You are viewing a plain text version of this content. The canonical link for it is here.
Posted to user@nutch.apache.org by Laura McCord <lm...@ucmerced.edu> on 2014/03/21 18:32:49 UTC

Crawling an authenticated site

Hi,

I have another question... If I have an authenticated site that I want 
to crawl in which I have access with my username/password. Is there a 
configuration step where I would add my credentials or is this something 
that had to be customized on my end?

Thanks Again,
  Laura

Re: Crawling an authenticated site

Posted by Laura McCord <lm...@ucmerced.edu>.
It is form-based but it uses Jasig CAS SSO as the solution and not a basic authentication method.
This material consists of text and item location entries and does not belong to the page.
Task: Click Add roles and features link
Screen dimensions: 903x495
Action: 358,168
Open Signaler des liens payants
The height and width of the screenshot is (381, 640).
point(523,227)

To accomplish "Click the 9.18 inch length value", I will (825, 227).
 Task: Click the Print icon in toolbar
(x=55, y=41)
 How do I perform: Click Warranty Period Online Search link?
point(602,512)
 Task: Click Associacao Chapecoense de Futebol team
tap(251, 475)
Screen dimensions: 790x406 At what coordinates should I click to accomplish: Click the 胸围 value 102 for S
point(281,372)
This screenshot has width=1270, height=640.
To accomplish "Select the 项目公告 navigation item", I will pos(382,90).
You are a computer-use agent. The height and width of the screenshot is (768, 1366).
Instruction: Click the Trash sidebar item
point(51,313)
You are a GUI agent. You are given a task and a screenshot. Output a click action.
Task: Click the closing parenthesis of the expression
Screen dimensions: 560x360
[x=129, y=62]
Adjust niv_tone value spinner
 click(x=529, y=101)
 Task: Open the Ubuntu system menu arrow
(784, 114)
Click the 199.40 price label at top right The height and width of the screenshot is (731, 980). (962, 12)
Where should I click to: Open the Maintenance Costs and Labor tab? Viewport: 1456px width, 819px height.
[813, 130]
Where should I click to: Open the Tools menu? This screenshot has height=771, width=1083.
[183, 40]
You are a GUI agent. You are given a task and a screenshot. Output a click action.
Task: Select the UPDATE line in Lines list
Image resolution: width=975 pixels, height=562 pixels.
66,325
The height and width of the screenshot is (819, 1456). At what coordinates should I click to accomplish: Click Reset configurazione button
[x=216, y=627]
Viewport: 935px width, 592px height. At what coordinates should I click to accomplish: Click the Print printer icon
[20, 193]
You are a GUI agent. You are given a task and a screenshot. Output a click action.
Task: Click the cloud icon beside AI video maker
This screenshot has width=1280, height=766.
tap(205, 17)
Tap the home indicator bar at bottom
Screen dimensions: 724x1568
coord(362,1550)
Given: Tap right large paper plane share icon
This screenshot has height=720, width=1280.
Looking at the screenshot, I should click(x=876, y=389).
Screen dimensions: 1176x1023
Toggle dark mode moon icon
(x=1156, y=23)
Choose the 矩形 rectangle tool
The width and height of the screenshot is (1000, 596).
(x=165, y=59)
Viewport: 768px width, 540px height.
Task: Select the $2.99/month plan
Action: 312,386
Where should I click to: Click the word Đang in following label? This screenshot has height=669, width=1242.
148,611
So the way it works is if the application lacks either a valid session or a service ticket parameter it redirects to the login page. What I’m trying to do is create a servlet from webserver#1 that takes a user to the login page to create a session and upon successfully authenticating I want to run a nutch script against webserver#2. However, I’m not sure if that will work. 

Thanks

On Mar 22, 2014, at 4:35 AM, remi tassing <ta...@gmail.com> wrote:

> Hi,
> 
> If it's a form-based authentication where you need to send Http POST
> requests, then I would suggest you modify HttpResponse.java for the purpose
> 
> Remi
> 
> 
> On Sat, Mar 22, 2014 at 2:31 AM, John Lafitte <jl...@brandextract.com>wrote:
> 
>> I haven't done it myself but it's documented here:
>> http://wiki.apache.org/nutch/HttpAuthenticationSchemes
>> 
>> I'm not sure how you would do it with forms based auth, but if it's a
>> custom app you might be able to just automatically grant it access if it
>> the user agent and/or IP match up.
>> 
>> 
>> On Fri, Mar 21, 2014 at 12:32 PM, Laura McCord <lm...@ucmerced.edu>
>> wrote:
>> 
>>> Hi,
>>> 
>>> I have another question
>>> ... If I have an authenticated site that I want to
>>> crawl in which I have access with my username/password. Is there a
>>> configuration step where I would add my credentials or is this something
>>> that had to be customized on my end?
>>> 
>>> Thanks Again,
>>> Laura
>>> 
>> 


Re: Crawling an authenticated site

Posted by remi tassing <ta...@gmail.com>.
Hi,

If it's a form-based authentication where you need to send Http POST
requests, then I would suggest you modify HttpResponse.java for the purpose

Remi


On Sat, Mar 22, 2014 at 2:31 AM, John Lafitte <jl...@brandextract.com>wrote:

> I haven't done it myself but it's documented here:
> http://wiki.apache.org/nutch/HttpAuthenticationSchemes
>
> I'm not sure how you would do it with forms based auth, but if it's a
> custom app you might be able to just automatically grant it access if it
> the user agent and/or IP match up.
>
>
> On Fri, Mar 21, 2014 at 12:32 PM, Laura McCord <lm...@ucmerced.edu>
> wrote:
>
> > Hi,
> >
> > I have another question... If I have an authenticated site that I want to
> > crawl in which I have access with my username/password. Is there a
> > configuration step where I would add my credentials or is this something
> > that had to be customized on my end?
> >
> > Thanks Again,
> >  Laura
> >
>

Re: Crawling an authenticated site

Posted by John Lafitte <jl...@brandextract.com>.
I haven't done it myself but it's documented here:
http://wiki.apache.org/nutch/HttpAuthenticationSchemes

I'm not sure how you would do it with forms based auth, but if it's a
custom app you might be able to just automatically grant it access if it
the user agent and/or IP match up.


On Fri, Mar 21, 2014 at 12:32 PM, Laura McCord <lm...@ucmerced.edu> wrote:

> Hi,
>
> I have another question... If I have an authenticated site that I want to
> crawl in which I have access with my username/password. Is there a
> configuration step where I would add my credentials or is this something
> that had to be customized on my end?
>
> Thanks Again,
>  Laura
>